▶ Task: Reproduce exactly, from the line containing "Click the Fire extinguisher checkmark", every line down to the end of the data below.

▶ Data for review:

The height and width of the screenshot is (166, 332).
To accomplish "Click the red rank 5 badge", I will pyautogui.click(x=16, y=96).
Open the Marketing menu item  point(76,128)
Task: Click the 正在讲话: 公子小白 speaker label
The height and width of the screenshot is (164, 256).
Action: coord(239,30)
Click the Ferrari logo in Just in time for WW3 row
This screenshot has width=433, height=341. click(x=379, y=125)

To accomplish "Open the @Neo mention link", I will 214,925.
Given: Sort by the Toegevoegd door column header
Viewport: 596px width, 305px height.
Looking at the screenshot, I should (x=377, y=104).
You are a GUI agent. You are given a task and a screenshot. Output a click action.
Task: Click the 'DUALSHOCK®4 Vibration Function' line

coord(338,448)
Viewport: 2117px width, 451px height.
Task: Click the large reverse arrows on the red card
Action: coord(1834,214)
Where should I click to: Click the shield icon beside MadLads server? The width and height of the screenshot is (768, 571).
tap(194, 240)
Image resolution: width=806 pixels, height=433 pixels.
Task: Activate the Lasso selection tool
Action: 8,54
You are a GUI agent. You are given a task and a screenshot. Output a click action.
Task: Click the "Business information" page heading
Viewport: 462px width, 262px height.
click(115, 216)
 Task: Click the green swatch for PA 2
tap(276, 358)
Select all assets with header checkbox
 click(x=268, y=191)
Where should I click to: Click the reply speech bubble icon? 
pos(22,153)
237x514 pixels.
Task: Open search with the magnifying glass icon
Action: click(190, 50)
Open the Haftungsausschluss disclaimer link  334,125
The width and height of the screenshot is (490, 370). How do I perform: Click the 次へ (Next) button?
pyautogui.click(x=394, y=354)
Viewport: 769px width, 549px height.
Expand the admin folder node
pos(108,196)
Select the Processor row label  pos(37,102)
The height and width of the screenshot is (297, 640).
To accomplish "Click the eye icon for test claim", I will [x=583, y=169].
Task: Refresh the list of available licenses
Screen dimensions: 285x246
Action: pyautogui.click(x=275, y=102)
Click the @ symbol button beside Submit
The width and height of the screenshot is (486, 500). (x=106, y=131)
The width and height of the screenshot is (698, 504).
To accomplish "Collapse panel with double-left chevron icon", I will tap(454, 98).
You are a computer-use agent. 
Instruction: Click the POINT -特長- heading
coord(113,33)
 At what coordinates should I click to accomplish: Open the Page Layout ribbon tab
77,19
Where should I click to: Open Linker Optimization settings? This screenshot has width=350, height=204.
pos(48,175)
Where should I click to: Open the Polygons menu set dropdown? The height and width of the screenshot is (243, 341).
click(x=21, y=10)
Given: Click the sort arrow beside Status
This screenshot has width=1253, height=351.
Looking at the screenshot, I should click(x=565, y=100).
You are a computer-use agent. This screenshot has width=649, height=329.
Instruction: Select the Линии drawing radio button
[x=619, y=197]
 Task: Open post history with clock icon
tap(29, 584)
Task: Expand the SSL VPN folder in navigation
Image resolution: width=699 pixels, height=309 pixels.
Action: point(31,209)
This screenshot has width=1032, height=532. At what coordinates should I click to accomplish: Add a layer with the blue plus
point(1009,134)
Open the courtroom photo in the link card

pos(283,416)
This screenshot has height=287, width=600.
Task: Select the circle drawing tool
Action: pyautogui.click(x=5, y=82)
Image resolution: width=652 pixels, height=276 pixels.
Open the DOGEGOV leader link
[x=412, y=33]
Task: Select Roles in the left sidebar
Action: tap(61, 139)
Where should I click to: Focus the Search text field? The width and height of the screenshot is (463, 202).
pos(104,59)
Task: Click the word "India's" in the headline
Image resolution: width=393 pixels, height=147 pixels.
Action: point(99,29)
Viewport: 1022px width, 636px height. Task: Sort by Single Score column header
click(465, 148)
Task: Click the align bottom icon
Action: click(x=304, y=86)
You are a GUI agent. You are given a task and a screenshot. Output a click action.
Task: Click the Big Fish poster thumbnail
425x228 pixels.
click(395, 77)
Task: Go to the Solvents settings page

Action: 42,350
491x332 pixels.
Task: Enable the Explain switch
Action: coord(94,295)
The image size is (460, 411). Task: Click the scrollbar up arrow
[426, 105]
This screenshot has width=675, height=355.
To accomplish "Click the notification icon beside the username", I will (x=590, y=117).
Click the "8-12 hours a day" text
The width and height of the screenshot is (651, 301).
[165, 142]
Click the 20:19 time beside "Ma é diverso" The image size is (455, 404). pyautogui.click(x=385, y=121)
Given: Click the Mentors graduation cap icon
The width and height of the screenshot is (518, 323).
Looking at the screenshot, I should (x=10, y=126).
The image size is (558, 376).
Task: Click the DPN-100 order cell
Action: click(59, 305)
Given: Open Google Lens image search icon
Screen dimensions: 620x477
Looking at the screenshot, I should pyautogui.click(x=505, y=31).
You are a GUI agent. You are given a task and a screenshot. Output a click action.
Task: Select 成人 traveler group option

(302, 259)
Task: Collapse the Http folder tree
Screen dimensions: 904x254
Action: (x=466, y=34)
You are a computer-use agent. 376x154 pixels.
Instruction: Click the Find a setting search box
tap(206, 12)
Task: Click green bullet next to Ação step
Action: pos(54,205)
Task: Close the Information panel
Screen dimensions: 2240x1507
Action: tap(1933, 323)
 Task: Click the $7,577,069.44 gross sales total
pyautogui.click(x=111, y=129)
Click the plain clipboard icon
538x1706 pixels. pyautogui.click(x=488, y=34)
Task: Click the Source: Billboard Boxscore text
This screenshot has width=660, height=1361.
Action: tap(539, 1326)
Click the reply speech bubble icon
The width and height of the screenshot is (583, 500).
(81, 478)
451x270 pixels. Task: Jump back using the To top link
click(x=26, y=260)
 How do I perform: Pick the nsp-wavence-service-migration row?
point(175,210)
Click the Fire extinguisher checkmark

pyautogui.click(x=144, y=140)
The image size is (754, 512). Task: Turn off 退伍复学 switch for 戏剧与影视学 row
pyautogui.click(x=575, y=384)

▶ Output of the exercise:
Click the Fire extinguisher checkmark

pyautogui.click(x=144, y=140)
The image size is (754, 512). Task: Turn off 退伍复学 switch for 戏剧与影视学 row
pyautogui.click(x=575, y=384)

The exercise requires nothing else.